Lee Davignon (She/They) is a textile and installation artist living and working in the Cascade foothills of Washington. Born and raised in Rhode Island, they earned their BFA in Fibers from the Massachusetts College of Art and Design in 2013. Focusing on materiality and malleability, Davignon’s sculpture and installation form out of a material-led investigation that exists at the intersection of waste stream materials and an extensive library of craft skills. Her work has been shown at the Fuller Craft Museum, SAM ReMix, Spring Break NYC, Common AREA Gallery, Shunpike Storefronts, The Factory, and the Klondike National Historical Park.
When asked about her time in residence at the Recology Material Recovery Facility, Lee replied:
“My experience as an artist in residence at Recology was an absolute adventure- I became a weird kind of archaeologist, collector and scavenger. The Recology staff were so supportive, and I appreciated the collaborative effort of gathering materials with their help on the sorting line. My views on waste and materials are forever changed.”
Satpreet Kahlon is a Panjabi-born artist, organizer, and educator based in Seattle, WA. She earned her MFA in Sculpture from the Rhode Island School of Design in 2019 on a full fellowship.
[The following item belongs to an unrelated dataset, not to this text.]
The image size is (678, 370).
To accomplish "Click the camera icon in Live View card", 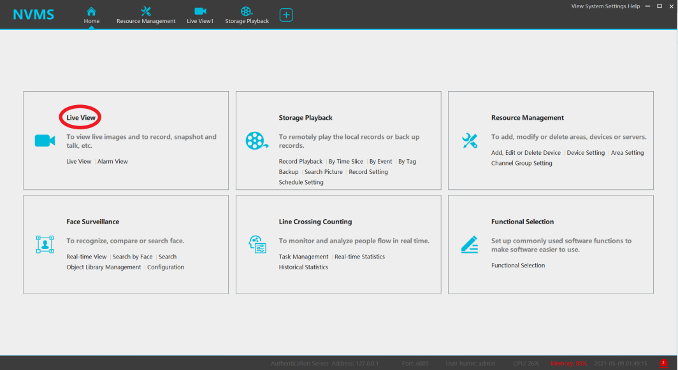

In addition to her studio practice, which has been featured in Hyperallergic and Artforum, she is co-Founder and Vice President of yəhaw̓ Indigenous Creatives. For this work, she was named one of the Most Influential People in Seattle by Seattle Magazine in 2019 and is a 2022 Roddenberry Fellow for “new and innovative strategies to safeguard human rights and ensure an equal and just society for all.” Satpreet won the 2022 BAM Biennial Curatorial Excellence Award, when she will have a solo show in 2023, has been funded by Critical Minded for an ongoing publication highlighting Indigenous writers in the PNW region, and is a 2022 finalist for the Neddy award in Painting.
When asked about her time in residence at the Recology Material Recovery Facility, Kahlon replied:
“While working at Recology for the past eight months, I have begun an entirely new body of work that connects the global systems of consumption and economics that are present in how our waste is created, collected, and re-appropriated to the long shadow of global imperialism. This rich conceptual framework was only possible through the prolonged encounter and relationship with the complicated and nuanced material landscape that is present at the Recology site – which is our most distinct and abundant regional legacy.”
All ages are welcome – we hope to see you there!